**Source:**
----

The Claimant filed a reply to the Defendants joint Statement of Defence and averred that the letter in Exhibit DB was forged for the purpose of dismissing the Claimant from the service of the Defendant. That the reference number used by the Defendants in relation to any document with reference to the Claimant from the day of appointment to the purported day of retirement always bears the reference number: PF/846. The Claimant tendered his payslip as exhibit E1 for June, 2016 and the letter of invitation from the Defendants dated 11th April, 2016 in Exhibit D.
The Claimant maintained further that the letter in Exhibit DB of offer of pensionable appointment dated 14th July, 1981 was procured to mislead the Court on the following grounds:
- The letter of appointment is unilateral without any acceptance from the Claimant.
- There is not letter of acceptance by the Claimant as indicated in paragraph 2 (viii) of the letter of offer of pensionable appointment dated 14th July, 1981.
iii. The letter is not on the Defendants letter headed paper.
- The date which appeared on the letter dated 14th July, 1981 is in conflict with paragraph 3 of the same letter of offer of pensionable appointment dated 14th July, 1981 whereas the Defendant claimed to be deducting the sum of ₦45.00 from June, 1981.
- The Reference No: PF 80 as contained in the letter of offer of pensionable appointment dated 14th July, 1981 pleaded in paragraph 3 of the Defendants’ joint Statement of Defence is totally different from the Claimant’s reference No: MFCT/PF/846 which appeared in most of the correspondence between the Defendant and the Claimant.
The Claimant’s pleaded particulars of forgery:
- The names of the Defendant are not on the letter of appointment as the makers of the document.
- The letter was never signed or acknowledged by the Claimant as required by paragraph 2 (viii) of the letter of appointment.
iii. The Claimant reference no: MFCT/PF/846 which is different from PF80 never appeared on the Claimant’s documents.
- The Defendants were already deriving benefit even before the date the letter of appointment was made.
THE CROSS EXAMINATION OF WITNESSES
Now, the Claimant had maintained in the reply to the joint Statement of Defence at paragraph 10 and 11 and at paragraph 11 and 12 of his Witness Statement on Oath in reply to the joint Statement of Defence that:
He was never issued any letter of Confirmation since he started work with the Defendants and it is the duty of the Defendants to issue confirmation of appointment in accordance with the Public Service Rules.
That the letter of confirmation became an issue when the Claimant applied for release and sponsorship for Nursing Science (B. NSC) programme at Madonna University.
In the cross examination of the Claimant he was asked
Q: You applied for confirmation of your appointment with the 1st Defendant on 15th December, 2010?
ANS: Yes.
Q: You signed the application you made for confirmation?
ANS: Yes, with my file number on it.
Q: Do you have a copy of the application in Court?
ANS: It is tendered.
Q: The application for confirmation is in custody of the Defendant
ANS: Yes.
Q: Look at Exhibit B your letter of appointment, who signed it?
ANS: The maker.

----

**Data:**

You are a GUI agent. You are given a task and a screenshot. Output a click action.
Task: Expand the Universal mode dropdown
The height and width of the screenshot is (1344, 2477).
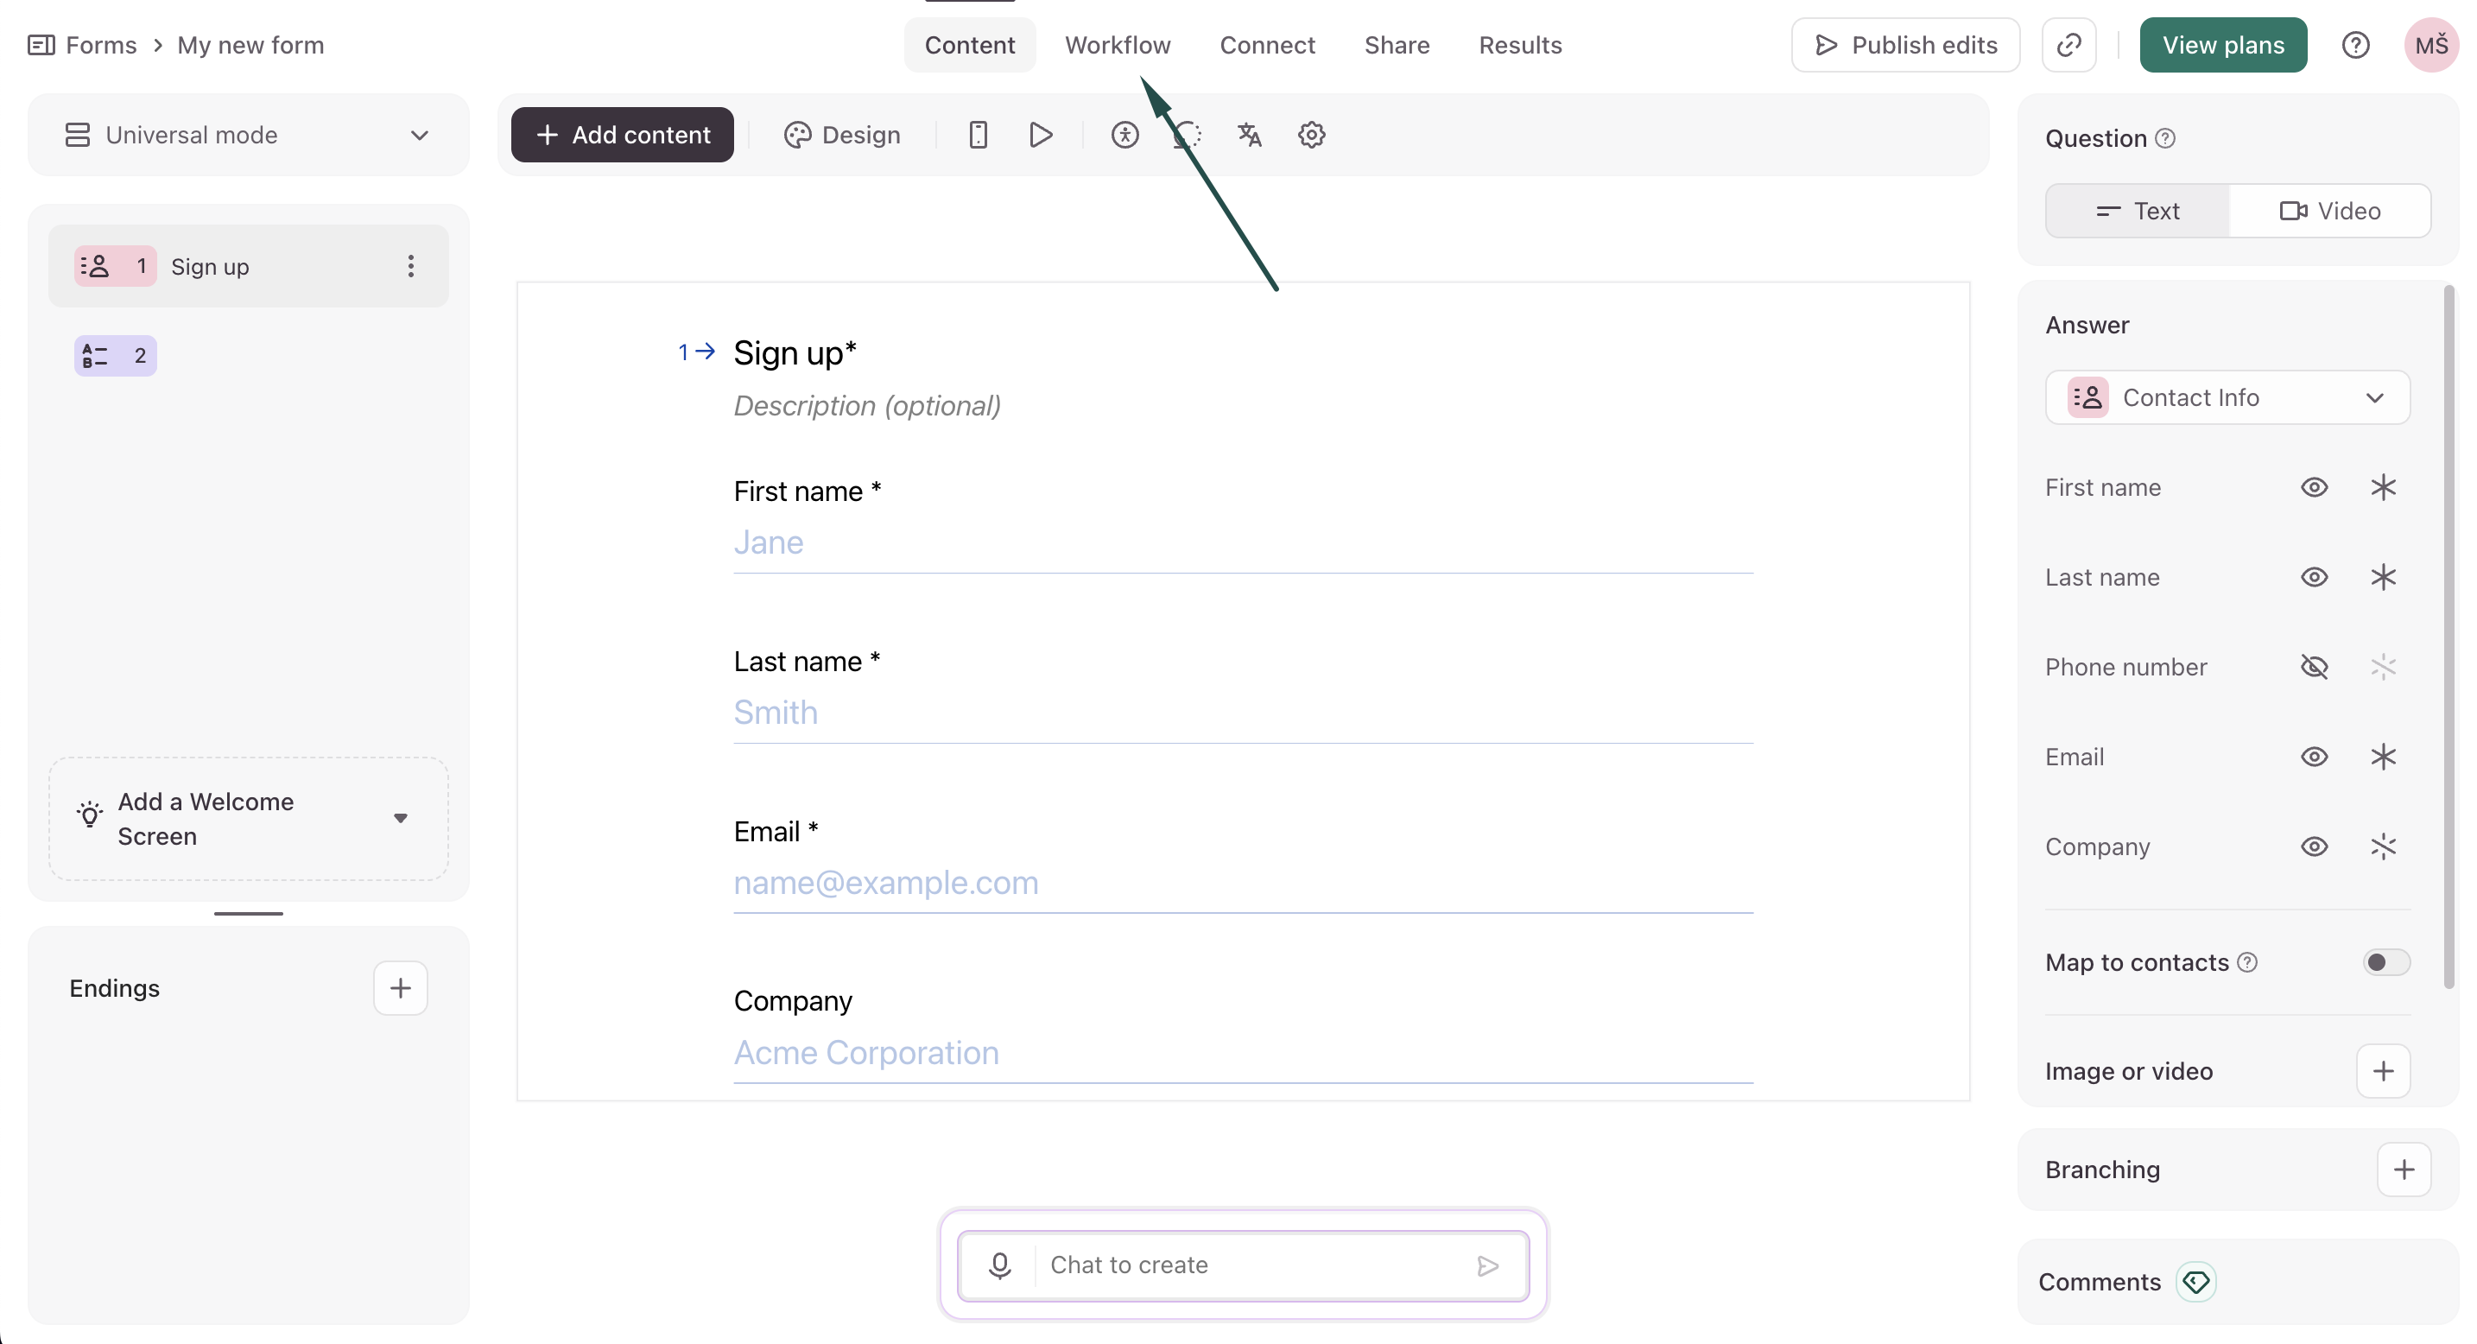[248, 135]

----

**Work required:**
List every exhibit label that the court passage above mentions.

**Reply:**
Exhibit DB, Exhibit E1, Exhibit D, Exhibit B